*Activity*
In full and without error, repeat the entries below.

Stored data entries
——————————

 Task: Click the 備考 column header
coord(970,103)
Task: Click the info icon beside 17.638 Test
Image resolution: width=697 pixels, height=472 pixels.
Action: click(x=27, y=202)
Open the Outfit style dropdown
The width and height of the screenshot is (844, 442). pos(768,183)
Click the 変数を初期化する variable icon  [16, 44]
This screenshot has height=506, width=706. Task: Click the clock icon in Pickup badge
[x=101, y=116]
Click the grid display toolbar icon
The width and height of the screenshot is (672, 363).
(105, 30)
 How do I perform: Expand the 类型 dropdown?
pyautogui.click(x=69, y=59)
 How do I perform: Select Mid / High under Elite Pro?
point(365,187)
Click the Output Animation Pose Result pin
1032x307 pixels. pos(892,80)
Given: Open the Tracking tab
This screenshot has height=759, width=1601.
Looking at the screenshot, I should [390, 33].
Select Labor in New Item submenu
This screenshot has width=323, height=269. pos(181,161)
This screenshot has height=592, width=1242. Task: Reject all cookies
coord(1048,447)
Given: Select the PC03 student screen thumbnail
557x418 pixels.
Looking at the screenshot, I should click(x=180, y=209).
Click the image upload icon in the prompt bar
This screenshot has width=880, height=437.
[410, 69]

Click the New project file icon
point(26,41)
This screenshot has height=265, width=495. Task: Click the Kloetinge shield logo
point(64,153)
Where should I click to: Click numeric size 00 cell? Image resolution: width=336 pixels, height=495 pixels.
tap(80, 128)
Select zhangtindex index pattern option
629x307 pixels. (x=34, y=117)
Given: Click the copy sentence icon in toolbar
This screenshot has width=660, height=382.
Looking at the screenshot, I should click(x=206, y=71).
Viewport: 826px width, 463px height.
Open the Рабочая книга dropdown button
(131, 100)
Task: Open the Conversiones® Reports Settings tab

——————————

*Response to the exercise*
 Task: Click the 備考 column header
coord(970,103)
Task: Click the info icon beside 17.638 Test
Image resolution: width=697 pixels, height=472 pixels.
Action: click(x=27, y=202)
Open the Outfit style dropdown
The width and height of the screenshot is (844, 442). pos(768,183)
Click the 変数を初期化する variable icon  [16, 44]
This screenshot has height=506, width=706. Task: Click the clock icon in Pickup badge
[x=101, y=116]
Click the grid display toolbar icon
The width and height of the screenshot is (672, 363).
(105, 30)
 How do I perform: Expand the 类型 dropdown?
pyautogui.click(x=69, y=59)
 How do I perform: Select Mid / High under Elite Pro?
point(365,187)
Click the Output Animation Pose Result pin
1032x307 pixels. pos(892,80)
Given: Open the Tracking tab
This screenshot has height=759, width=1601.
Looking at the screenshot, I should [390, 33].
Select Labor in New Item submenu
This screenshot has width=323, height=269. pos(181,161)
This screenshot has height=592, width=1242. Task: Reject all cookies
coord(1048,447)
Given: Select the PC03 student screen thumbnail
557x418 pixels.
Looking at the screenshot, I should click(x=180, y=209).
Click the image upload icon in the prompt bar
This screenshot has width=880, height=437.
[410, 69]

Click the New project file icon
point(26,41)
This screenshot has height=265, width=495. Task: Click the Kloetinge shield logo
point(64,153)
Where should I click to: Click numeric size 00 cell? Image resolution: width=336 pixels, height=495 pixels.
tap(80, 128)
Select zhangtindex index pattern option
629x307 pixels. (x=34, y=117)
Given: Click the copy sentence icon in toolbar
This screenshot has width=660, height=382.
Looking at the screenshot, I should click(x=206, y=71).
Viewport: 826px width, 463px height.
Open the Рабочая книга dropdown button
(131, 100)
Task: Open the Conversiones® Reports Settings tab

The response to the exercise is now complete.